Construction: The standard n simplex $$\Delta^n=\{(x_0,...,x_n)\in\mathbb{R}^{n+1}|\sum_{i=0}^nx_i=1, 0\le x_i\le1\}$$ Let $m\in M$ and define $$l_m\colon \Delta^1\rightarrow BM$$ as the composition of $$\Delta^1\rightarrow M\times\Delta^1,(t_0,t_1)\mapsto(m,t_0,t_1)$$ the inclusion $$M\times\Delta^1\rightarrow \coprod\limits_{n\ge0}M^n\times\Delta^n$$ and the quotient map $$\coprod\limits_{n\ge0}M^n\times\Delta^n\rightarrow BM=(\coprod\limits_{n\ge0}M^n\times\Delta^n)/\tilde{}.$$ By precomposing with the homeomorphism $$[0,1]\rightarrow \Delta^1,t\mapsto(t,(1-t))$$ we get a path $$[0,1]\rightarrow BM$$ which I'll call $l_m$, too. Now we want to see that this is actually a loop: It holds $$l_m(0)=[m,(0,1)]=[e,0]=[m,(1,0)]=l_m(1)$$ where $[\_]$ denotes equivalence classes in $BM$ and the second and the third equality follows from the relations $\tilde{}$ we imposed on $BM$. It follows that $l_m$ factors as $$S^1=[0,1]/\{0,1\}\rightarrow BM,$$ which I'll call $l_m$, too. Define $$\phi: M\rightarrow \Omega BM, m\mapsto l_m.$$
My question: How to prove $\phi$ is a homomorphism of $H$-spaces (preserving the multiplication)? Then $\phi_*$ would be a homomorphism of pontrjagin rings.
Keep in mind the following picture:
This is supposed to represent a homotopy of paths $[0,1] \to \Delta^2$ between the path that goes $0 \to 1 \to 2$ and the path that goes straight $0 \to 2$. If you want a precise definition, let: $$\tilde{H}(s,t) = \begin{cases} (1-s) \cdot (1-2t, 2t, 0) + s \cdot (1-t, 0, t), & 0 \le t \le 1/2, \\ (1-s) \cdot (0, 2(1-t), 2t-1) + s \cdot (1-t, 0, t), & 1/2 \le t \le 1, \end{cases} \in \Delta^2.$$
As you can see, $\tilde{H}(0,t)$ is the concatenation of the straight paths $(1,0,0) \to (0,1,0)$ and $(0,1,0) \to (0,0,1)$ (in $\Delta^2$), whereas $\tilde{H}(1,t)$ is the straight path $(1,0,0) \to (0,0,1)$. It's also a based homotopy.

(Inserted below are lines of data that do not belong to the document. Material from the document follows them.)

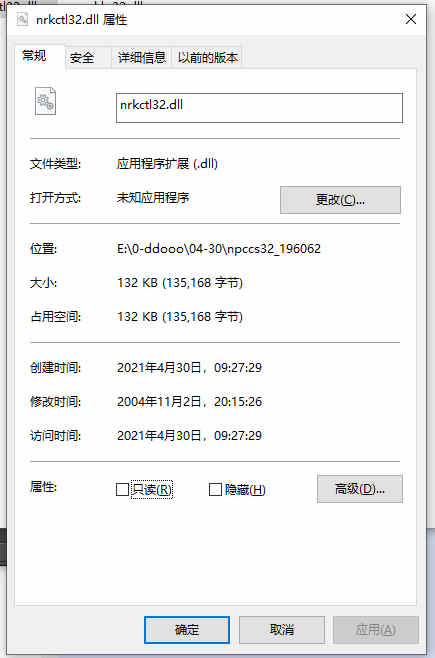
Task: Toggle the 隐藏(H) checkbox
Action: coord(215,489)
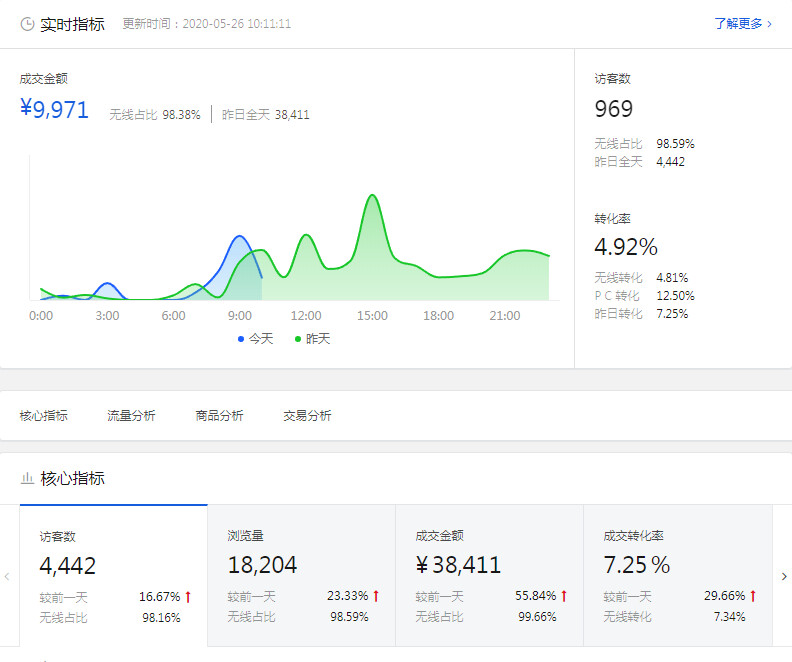Click red up arrow next to 16.67%
The image size is (792, 662).
[187, 596]
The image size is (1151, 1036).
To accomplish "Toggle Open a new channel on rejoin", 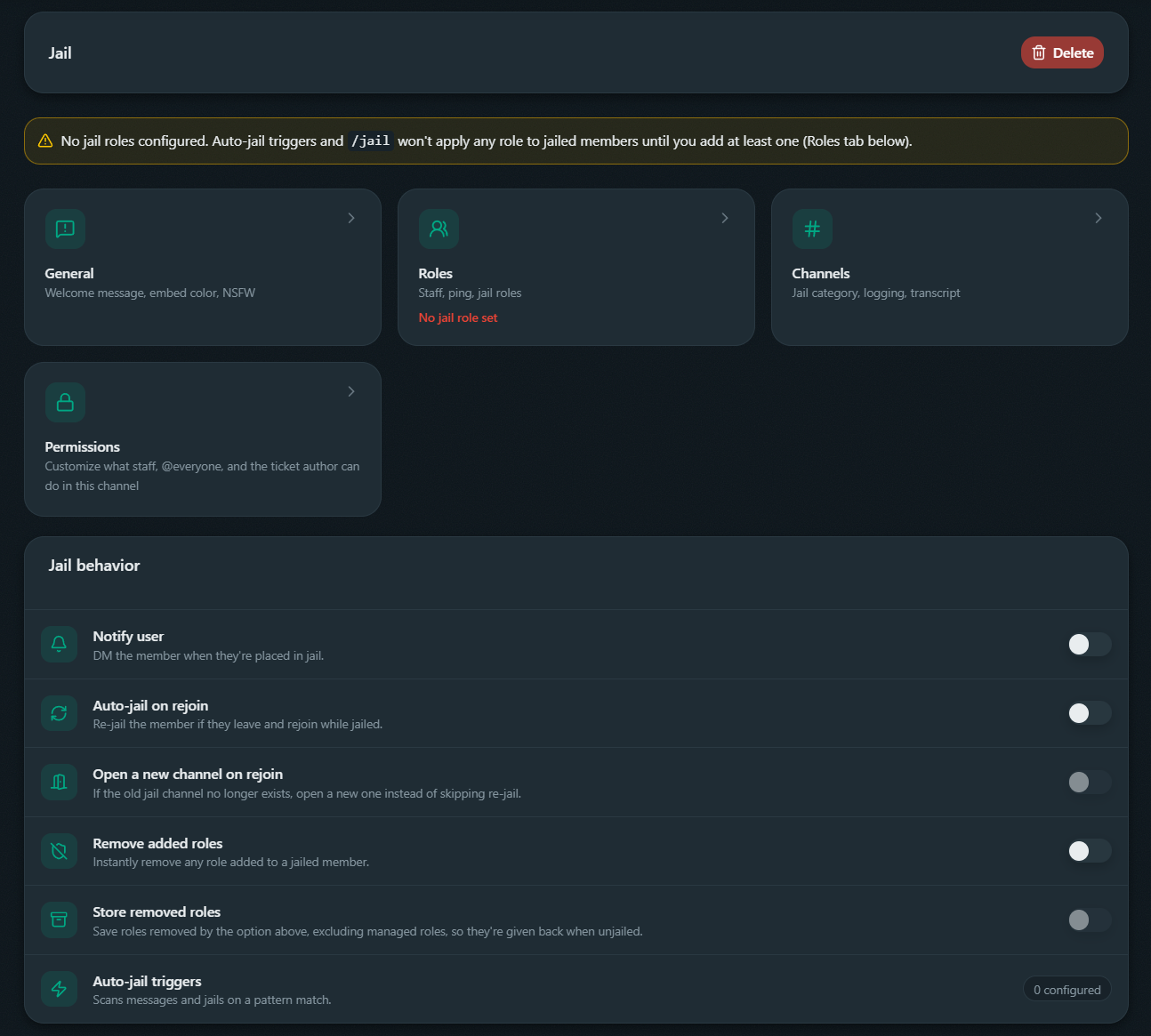I will pos(1090,783).
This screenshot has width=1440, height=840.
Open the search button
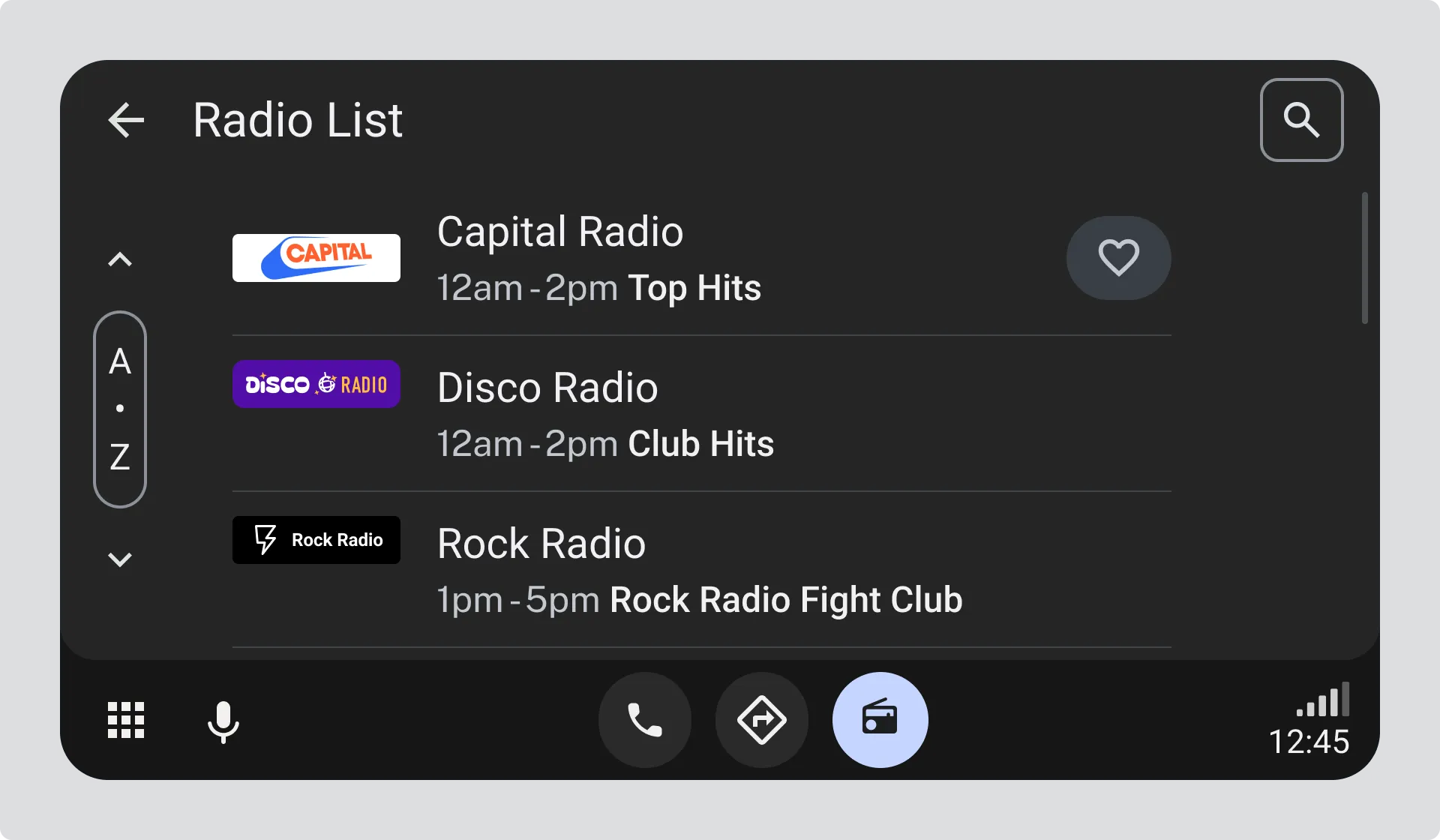click(x=1301, y=120)
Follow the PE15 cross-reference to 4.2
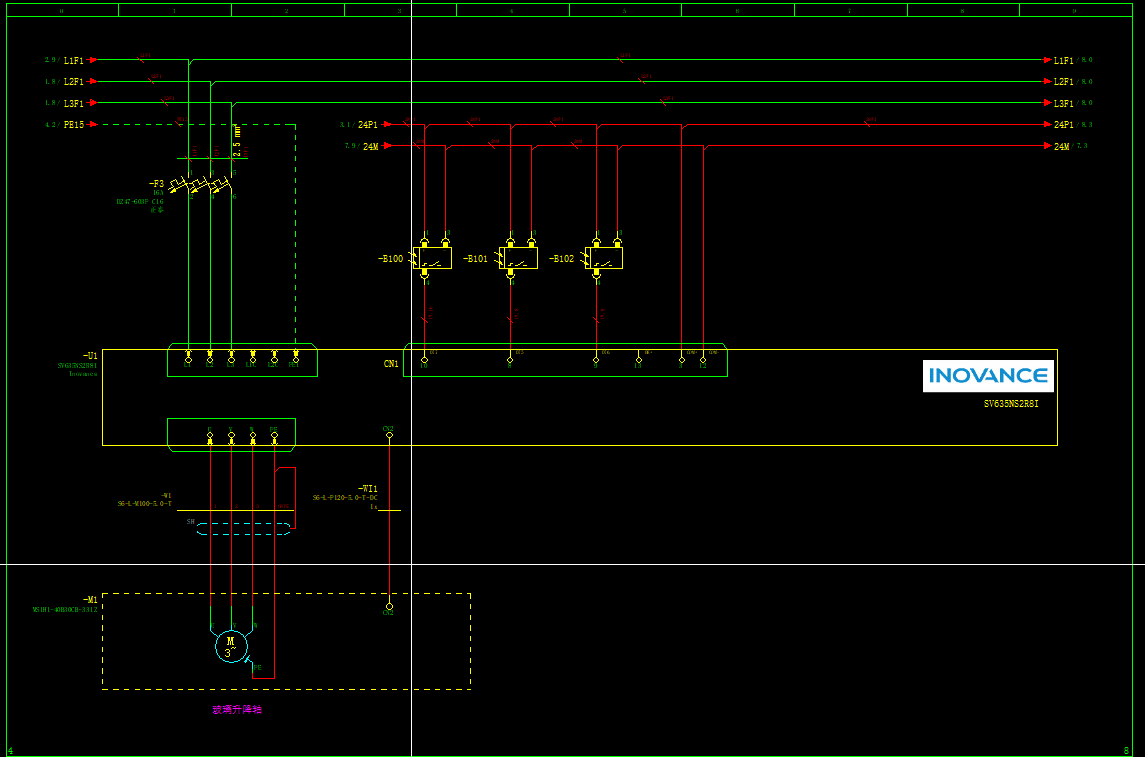Image resolution: width=1145 pixels, height=757 pixels. point(51,125)
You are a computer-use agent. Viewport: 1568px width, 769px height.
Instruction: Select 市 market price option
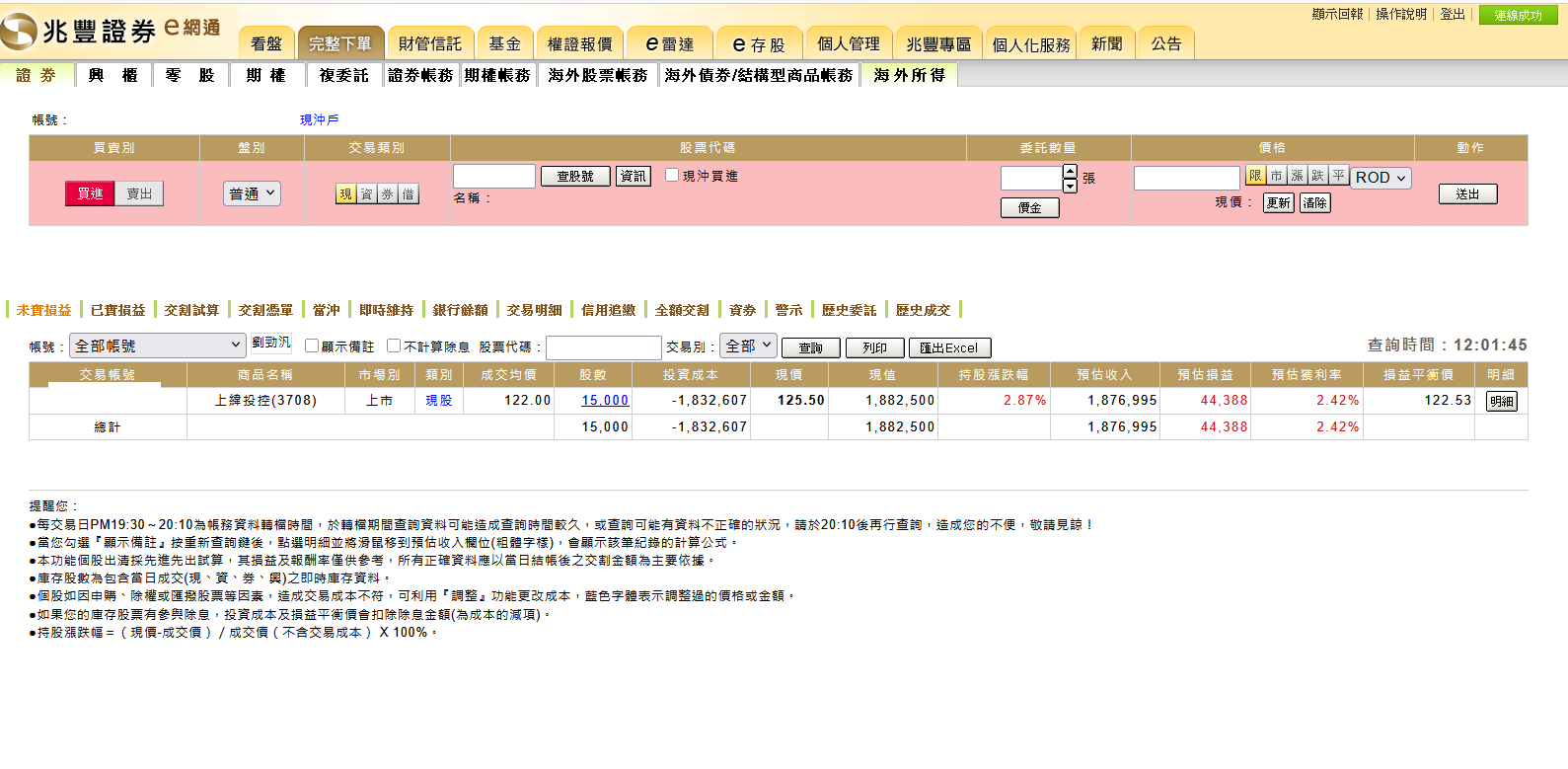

Now define: $$\begin{align} H : [0,1]^2 & \to M^2 \times \Delta^2 \to BM \\ (s,t) & \mapsto (m,m',\tilde{H}(s,t)) \end{align}$$ Then $H$ is a homotopy between the concatenation of $l_m \cdot l_{m'}$ and $l_{mm'}$ (you can check this on the formulas; use the simplicial relations of $BM$). In other words you have $l_{mm'} \sim l_m \cdot l_{m'}$, ie. $l$ is a map of H-spaces.